*Activity*.
Once you find the line with "Task: Click the top", transcribe it and all the lines that follow to the end of the data, exactly as written; skip any pictures.

*Task inputs*.
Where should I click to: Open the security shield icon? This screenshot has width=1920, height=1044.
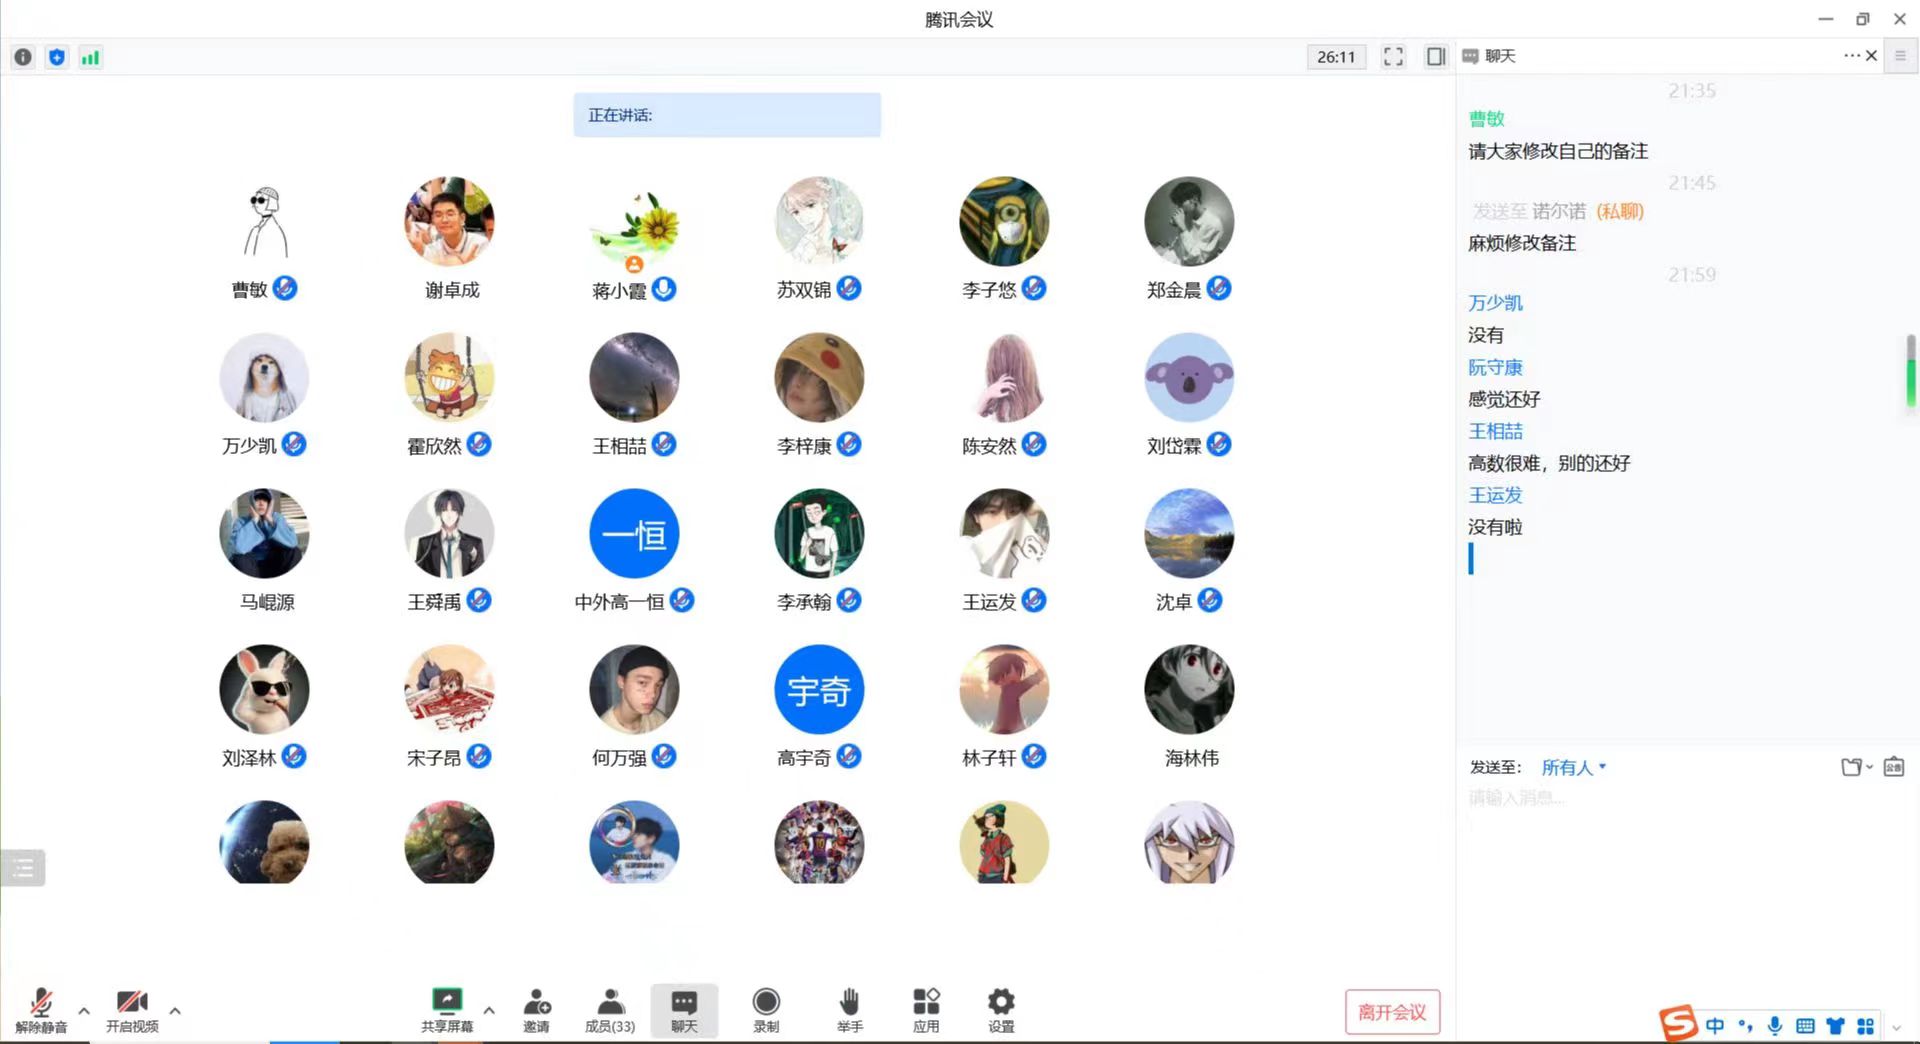(x=57, y=57)
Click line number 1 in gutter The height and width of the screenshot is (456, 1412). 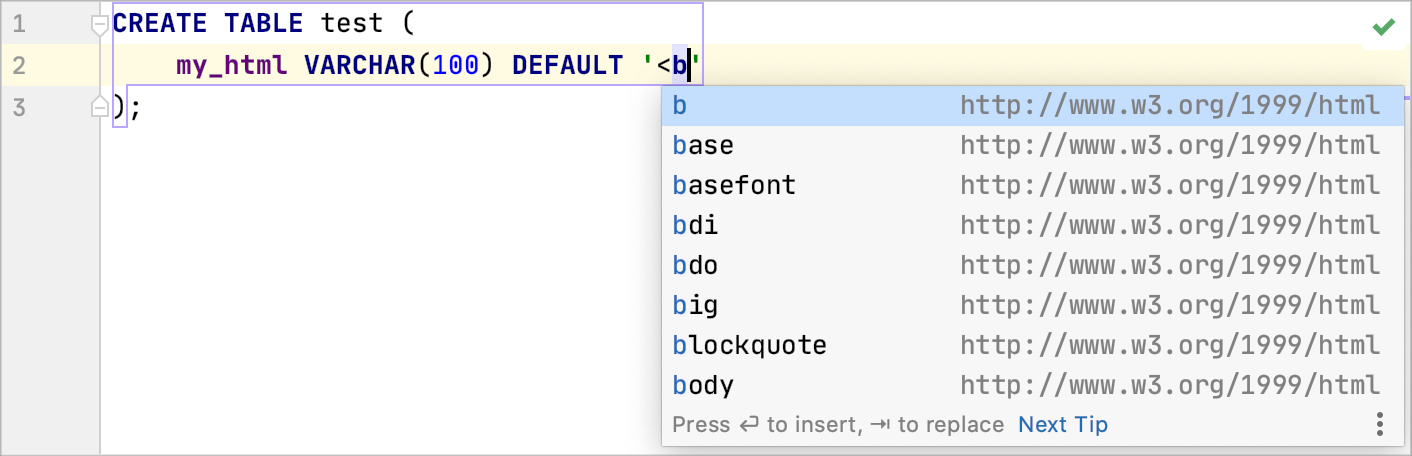coord(19,23)
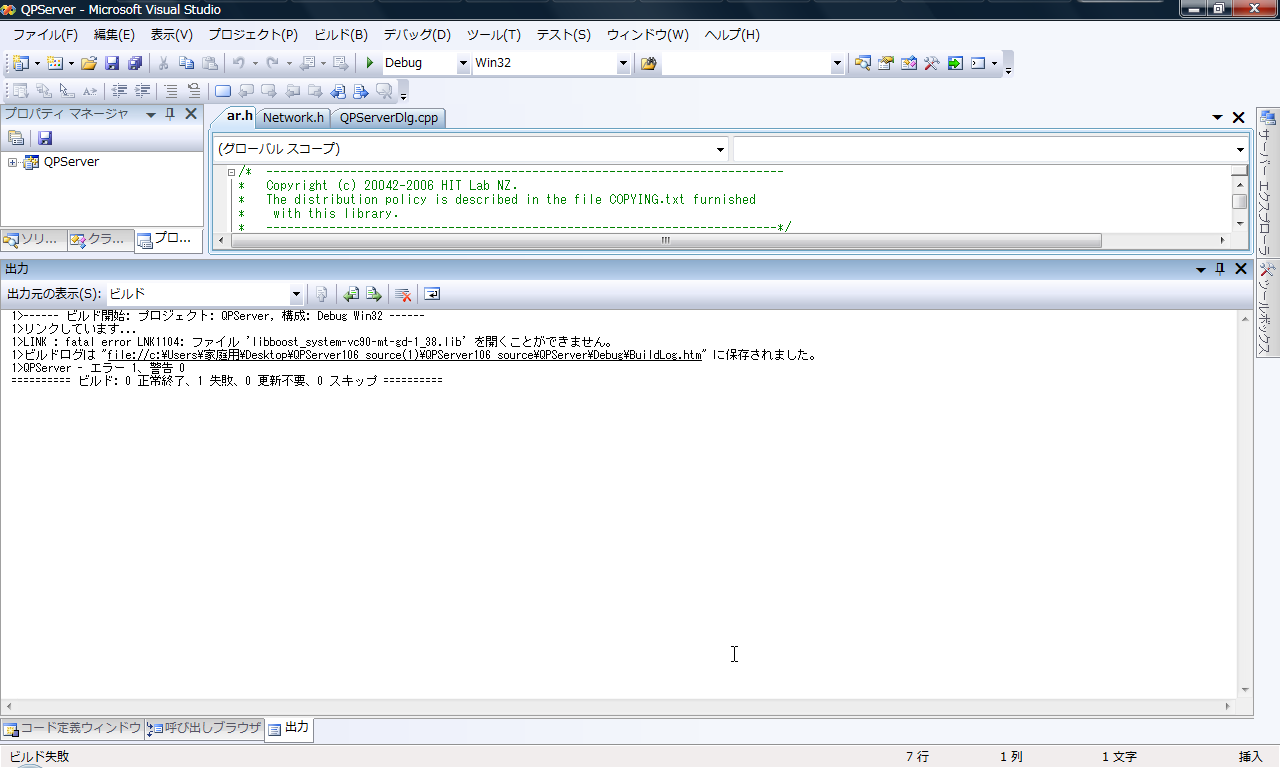The width and height of the screenshot is (1280, 768).
Task: Click the Save All icon
Action: (x=134, y=63)
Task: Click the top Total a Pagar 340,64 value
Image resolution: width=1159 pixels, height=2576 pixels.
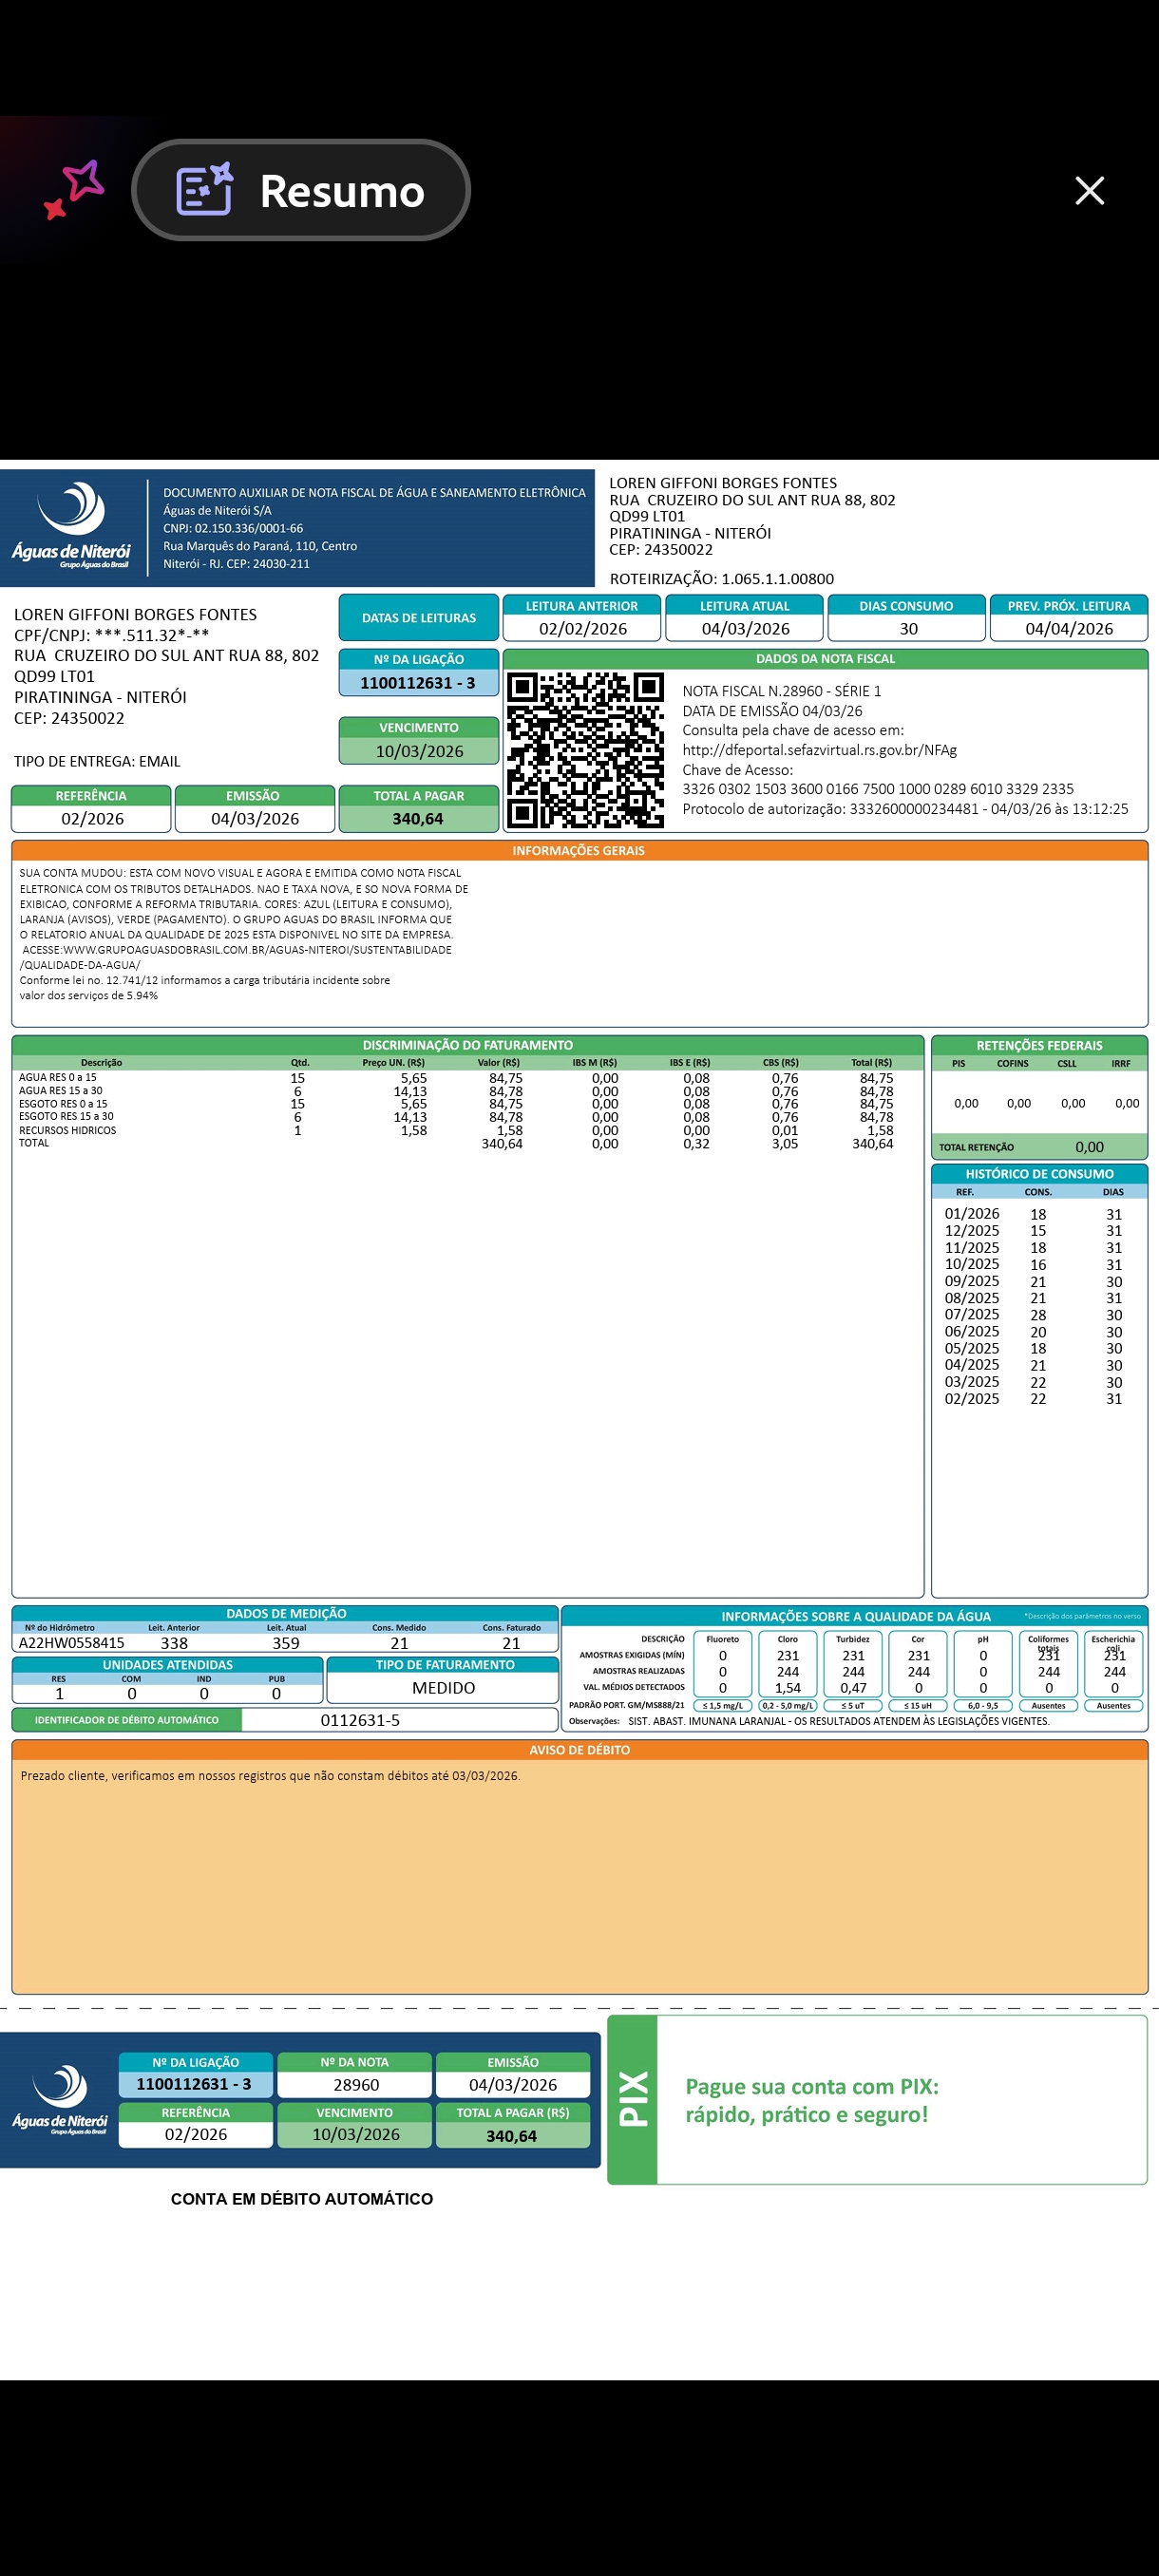Action: (x=418, y=818)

*Task solution*.
Task: Click the top Total a Pagar 340,64 value
Image resolution: width=1159 pixels, height=2576 pixels.
Action: (x=418, y=818)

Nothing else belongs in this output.